Farhad Khalilov, ‘The Collapse of the Soviet Precedent in Art’, Azerbaijan International, Vol. 7, No. 2, Summer 1999, p.74
Two giant, earthy forms ascend from the furrowed sea of white and slope towards each other as if caught in an embrace, discreetly meandering between the sensitive opulence of the artist’s expression and the visual might of their own geometry. Their curved edges are delicately softened by the texture of the artist’s brush; each considered stroke animating the paint’s surface and giving, as Paolo Columbo describes, “a living sign of a human gesture” (Paolo Colombo, ‘Paintings are Handmade, a Living Sign of a Human Gesture’ in Exhibition Catalogue, London, Saatchi Gallery, Farkhad Khalilov, 2015 p.6).
For the past half century, Khalilov’s representational paintings have evolved into increasingly abstract forms reminiscent of the great artistic pioneers of pre-soviet Russia. In a similar vein, the progressive reduction of representative forms throughout Khalilov’s oeuvre conceals deeper literal meanings to the artist; “People perceive it as more or less abstract work,” says Khalilov, “that’s funny to me because these canvases are what I saw or felt. I sit and look and draw” (Farkhad Khalilov quoted in Exhibition Press Release: London, The Great Room 1508, Farkhad Khalilov: Acquaintance, 2011, online resource). Sustained engagement with the work therefore begins to reveal veiled allusions to Khalilov’s history and inner psyche; the material quality of the vast black, brown and white brushstrokes recalling the natural textures and earthy tones of the Azeri countryside, the forms reflecting the artist’s sense of longing in his increasingly urbanised home City of Baku, Azerbaijan.
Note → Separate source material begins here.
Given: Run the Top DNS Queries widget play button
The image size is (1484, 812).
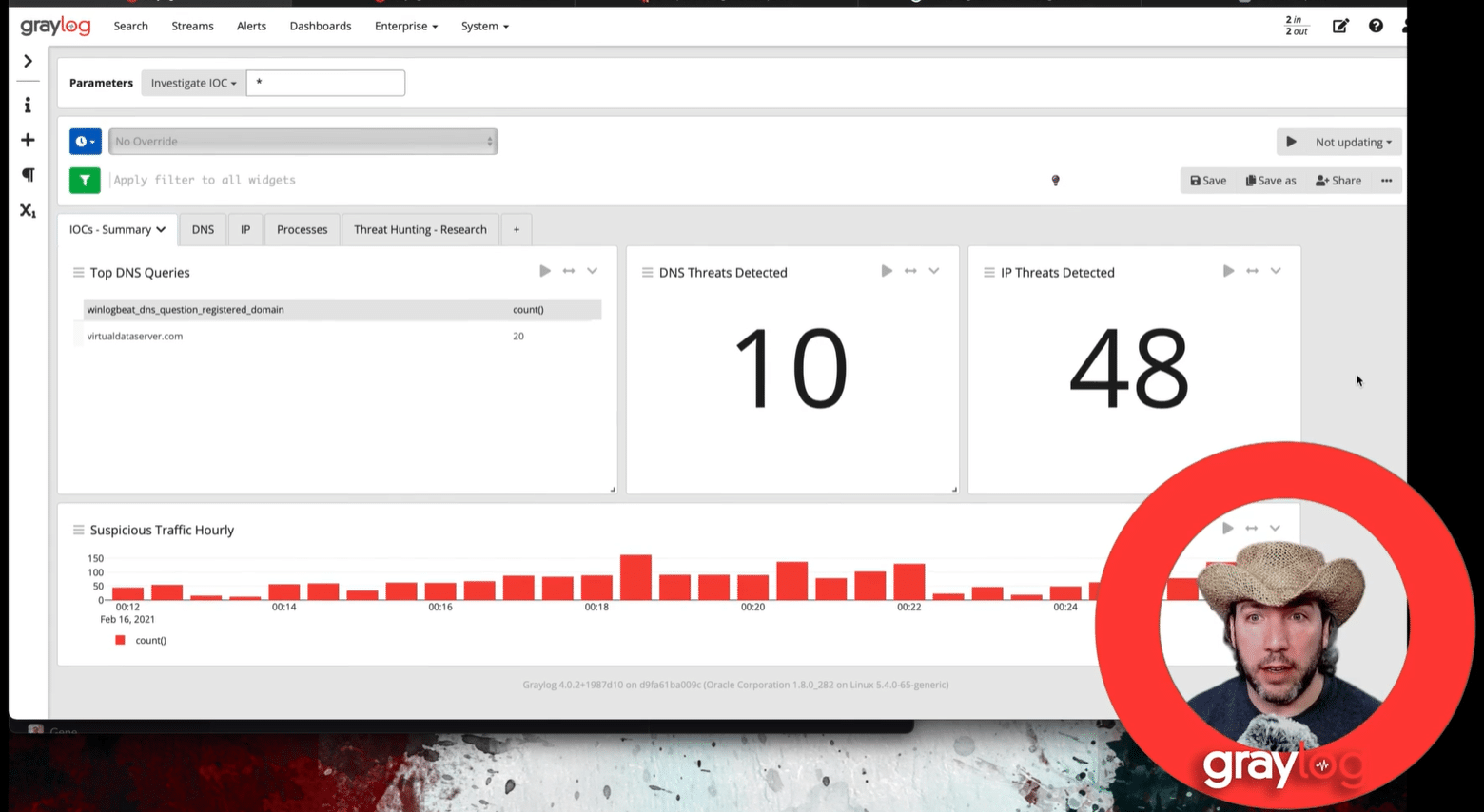Looking at the screenshot, I should [x=545, y=271].
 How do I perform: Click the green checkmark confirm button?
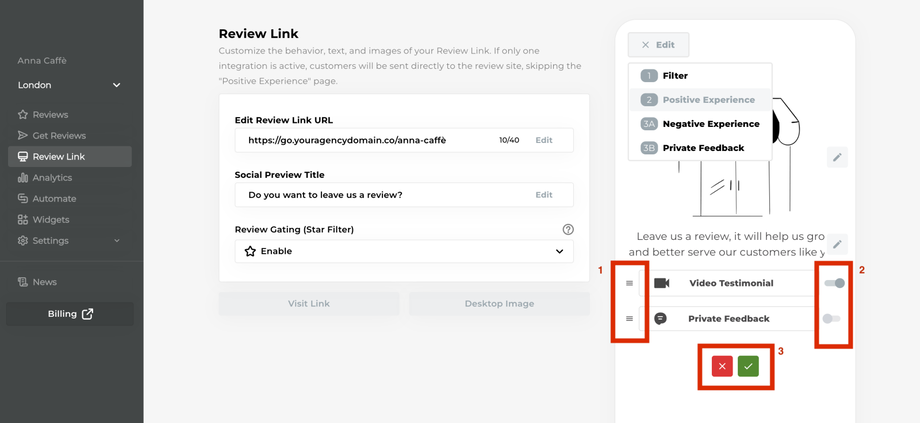(748, 367)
This transformation of material depiction into visceral feeling chimes with the works and writings of Kazimir Malevich in that it transcends an objective world of academic naturalism in favour of subjective purity. “Everything which determined the objective ideal structure of life and of "art' ideas, concepts, and images all this the artist has cast aside in order to heed pure feeling”, states Malevich in his Suprematist Manifesto, rejecting the gentle poetics of the Impressionists and paving a new path for abstraction in the world of art. (Kazimir Malevich, ‘Suprematism’ in Herschel Chipp et. Al., Theories of Modern Art, A Source Book by Artists and Critics, California 1968, p.342). In a similar vein to Malevich’s revolutionary Suprematist Compositions, the present work can therefore be understood as being more than the sum of its constituent parts, but as “a "desert" in which nothing can be perceived but feeling” (ibid p. 341).
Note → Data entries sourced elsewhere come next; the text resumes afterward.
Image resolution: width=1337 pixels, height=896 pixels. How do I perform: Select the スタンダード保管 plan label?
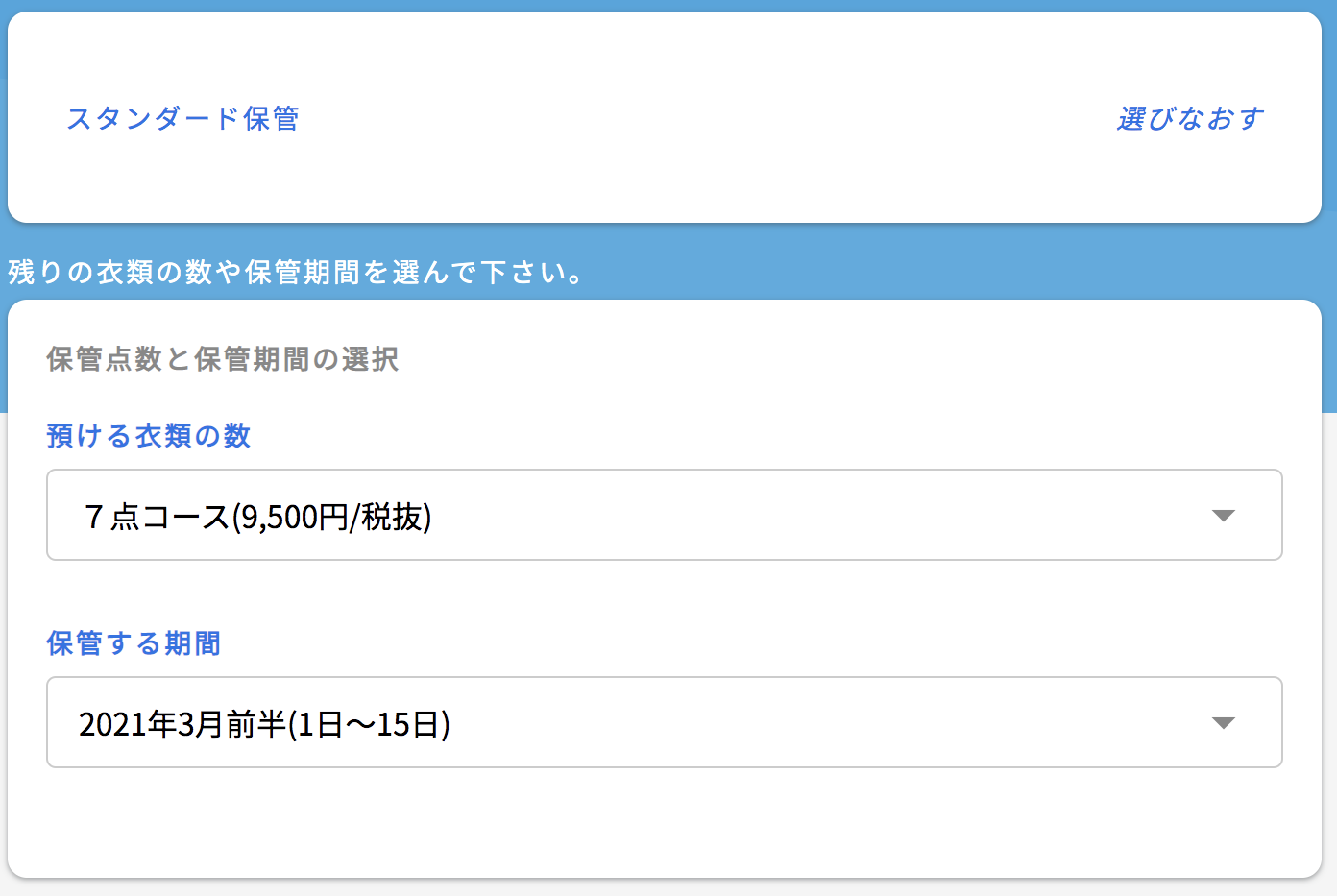pos(182,117)
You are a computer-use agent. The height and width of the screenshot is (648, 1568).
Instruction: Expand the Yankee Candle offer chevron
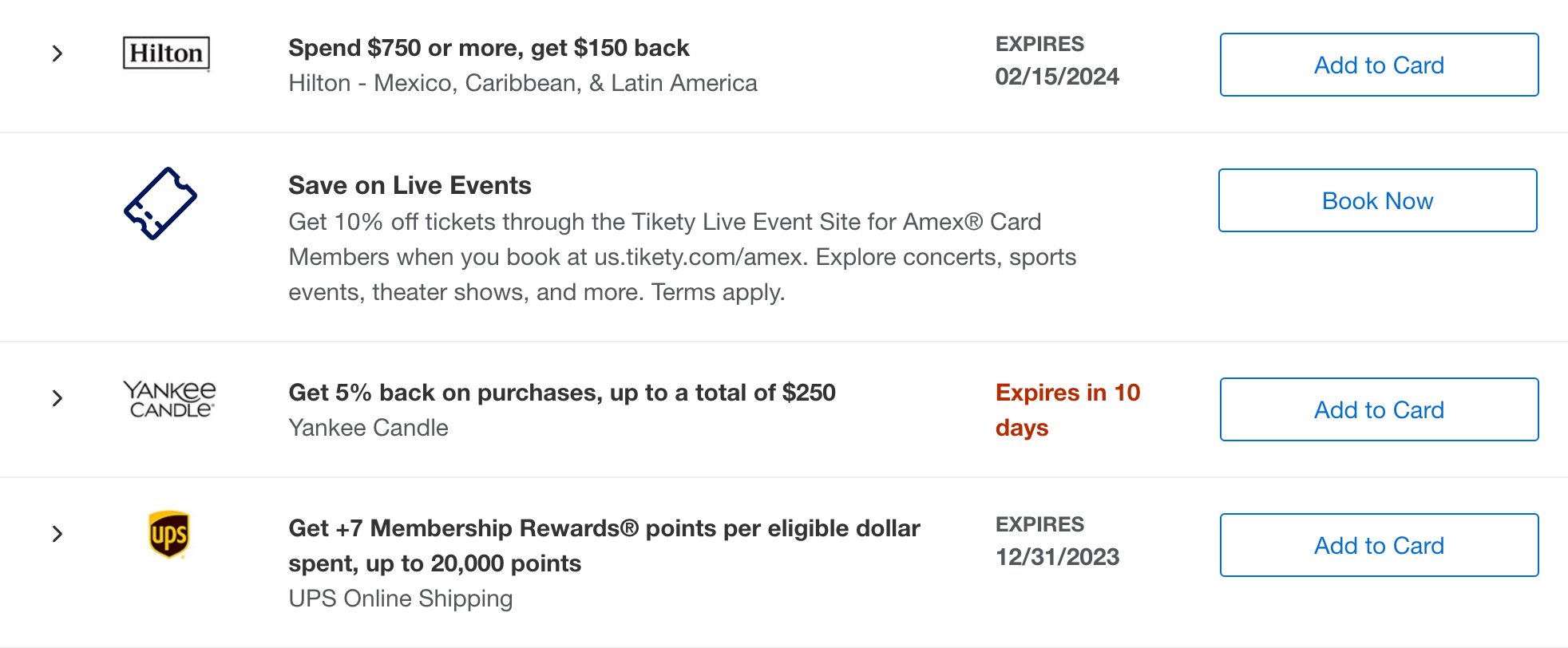pos(57,398)
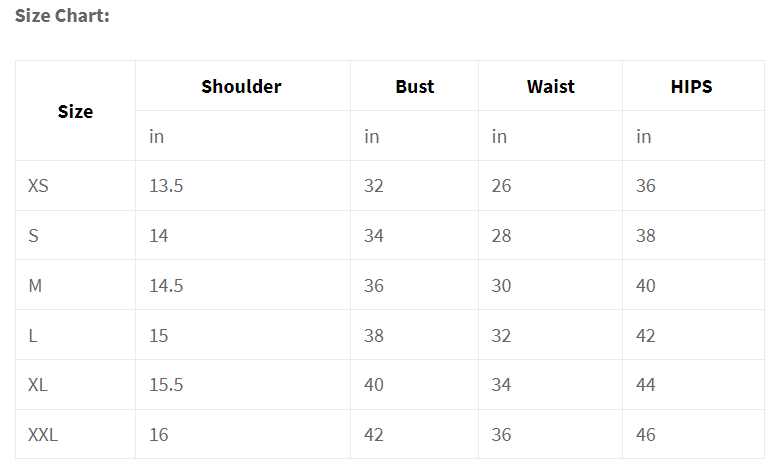The width and height of the screenshot is (781, 469).
Task: Click the HIPS column header
Action: (x=691, y=86)
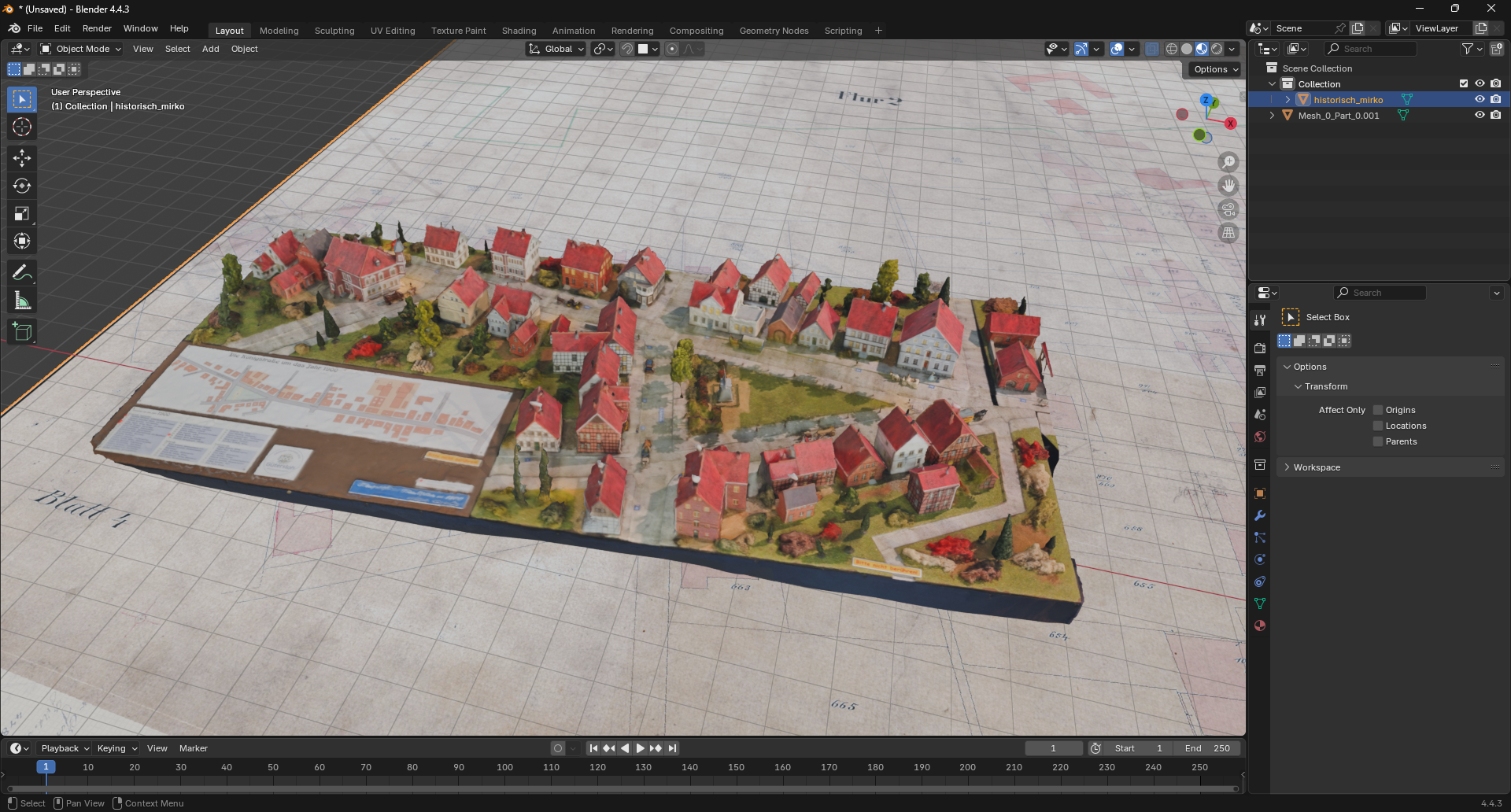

Both Malevich and Khalilov faced great oppressive forces to their creativity in the shape of the Soviet Union whose stringent regulations censored progressive artistic ideals. At Stroganoff Technical Art College in Moscow Khalilov’s abstract artworks and ideas gained him a dissident reputation that almost saw him expelled before he made the decision to leave on his own accord. However, with a prevailing and singular artistic vision, Khalilov continued to work against the common grain of conformity, progressing his works by transcending strictly objective analyses. Khalilov, like Malevich, found his most enduring artistic voice in the form of abstraction and the boldness of the present work is testament to the strength of his artistic ideals in the face of imposing cultural pressures.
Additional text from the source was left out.